(Stored data)

======

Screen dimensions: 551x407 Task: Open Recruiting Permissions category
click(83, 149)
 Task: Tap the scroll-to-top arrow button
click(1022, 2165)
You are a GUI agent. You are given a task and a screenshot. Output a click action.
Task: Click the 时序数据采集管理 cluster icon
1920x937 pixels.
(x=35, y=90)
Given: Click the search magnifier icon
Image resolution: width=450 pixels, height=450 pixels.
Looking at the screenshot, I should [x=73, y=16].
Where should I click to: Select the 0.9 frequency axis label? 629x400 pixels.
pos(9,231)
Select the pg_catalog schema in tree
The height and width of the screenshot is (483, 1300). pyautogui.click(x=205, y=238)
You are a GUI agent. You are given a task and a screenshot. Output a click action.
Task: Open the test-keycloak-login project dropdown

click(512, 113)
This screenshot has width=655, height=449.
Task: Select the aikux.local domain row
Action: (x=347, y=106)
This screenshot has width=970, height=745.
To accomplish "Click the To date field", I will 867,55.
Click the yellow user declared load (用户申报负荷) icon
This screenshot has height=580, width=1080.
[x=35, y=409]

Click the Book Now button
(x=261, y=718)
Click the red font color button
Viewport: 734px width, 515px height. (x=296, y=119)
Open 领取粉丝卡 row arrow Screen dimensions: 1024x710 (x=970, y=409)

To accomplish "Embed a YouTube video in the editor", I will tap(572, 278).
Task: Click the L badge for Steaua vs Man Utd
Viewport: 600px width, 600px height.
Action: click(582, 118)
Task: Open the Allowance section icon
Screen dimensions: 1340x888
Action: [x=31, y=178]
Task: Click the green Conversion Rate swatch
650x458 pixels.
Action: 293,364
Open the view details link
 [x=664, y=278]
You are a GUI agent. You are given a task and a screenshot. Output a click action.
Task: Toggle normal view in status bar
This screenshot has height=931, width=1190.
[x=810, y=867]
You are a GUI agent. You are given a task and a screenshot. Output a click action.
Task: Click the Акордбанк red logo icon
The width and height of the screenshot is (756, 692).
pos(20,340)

======

» Work task
Retype, exactly as written, each line from the one that has "Given: Click the search magnifier icon" to the bottom of the entries above, and include both of those lines.

» Response
Given: Click the search magnifier icon
Image resolution: width=450 pixels, height=450 pixels.
Looking at the screenshot, I should [x=73, y=16].
Where should I click to: Select the 0.9 frequency axis label? 629x400 pixels.
pos(9,231)
Select the pg_catalog schema in tree
The height and width of the screenshot is (483, 1300). pyautogui.click(x=205, y=238)
You are a GUI agent. You are given a task and a screenshot. Output a click action.
Task: Open the test-keycloak-login project dropdown

click(512, 113)
This screenshot has width=655, height=449.
Task: Select the aikux.local domain row
Action: (x=347, y=106)
This screenshot has width=970, height=745.
To accomplish "Click the To date field", I will 867,55.
Click the yellow user declared load (用户申报负荷) icon
This screenshot has height=580, width=1080.
[x=35, y=409]

Click the Book Now button
(x=261, y=718)
Click the red font color button
Viewport: 734px width, 515px height. (x=296, y=119)
Open 领取粉丝卡 row arrow Screen dimensions: 1024x710 (x=970, y=409)

To accomplish "Embed a YouTube video in the editor", I will tap(572, 278).
Task: Click the L badge for Steaua vs Man Utd
Viewport: 600px width, 600px height.
Action: click(582, 118)
Task: Open the Allowance section icon
Screen dimensions: 1340x888
Action: [x=31, y=178]
Task: Click the green Conversion Rate swatch
650x458 pixels.
Action: 293,364
Open the view details link
 [x=664, y=278]
You are a GUI agent. You are given a task and a screenshot. Output a click action.
Task: Toggle normal view in status bar
This screenshot has height=931, width=1190.
[x=810, y=867]
You are a GUI agent. You are given a task and a screenshot. Output a click action.
Task: Click the Акордбанк red logo icon
The width and height of the screenshot is (756, 692).
pos(20,340)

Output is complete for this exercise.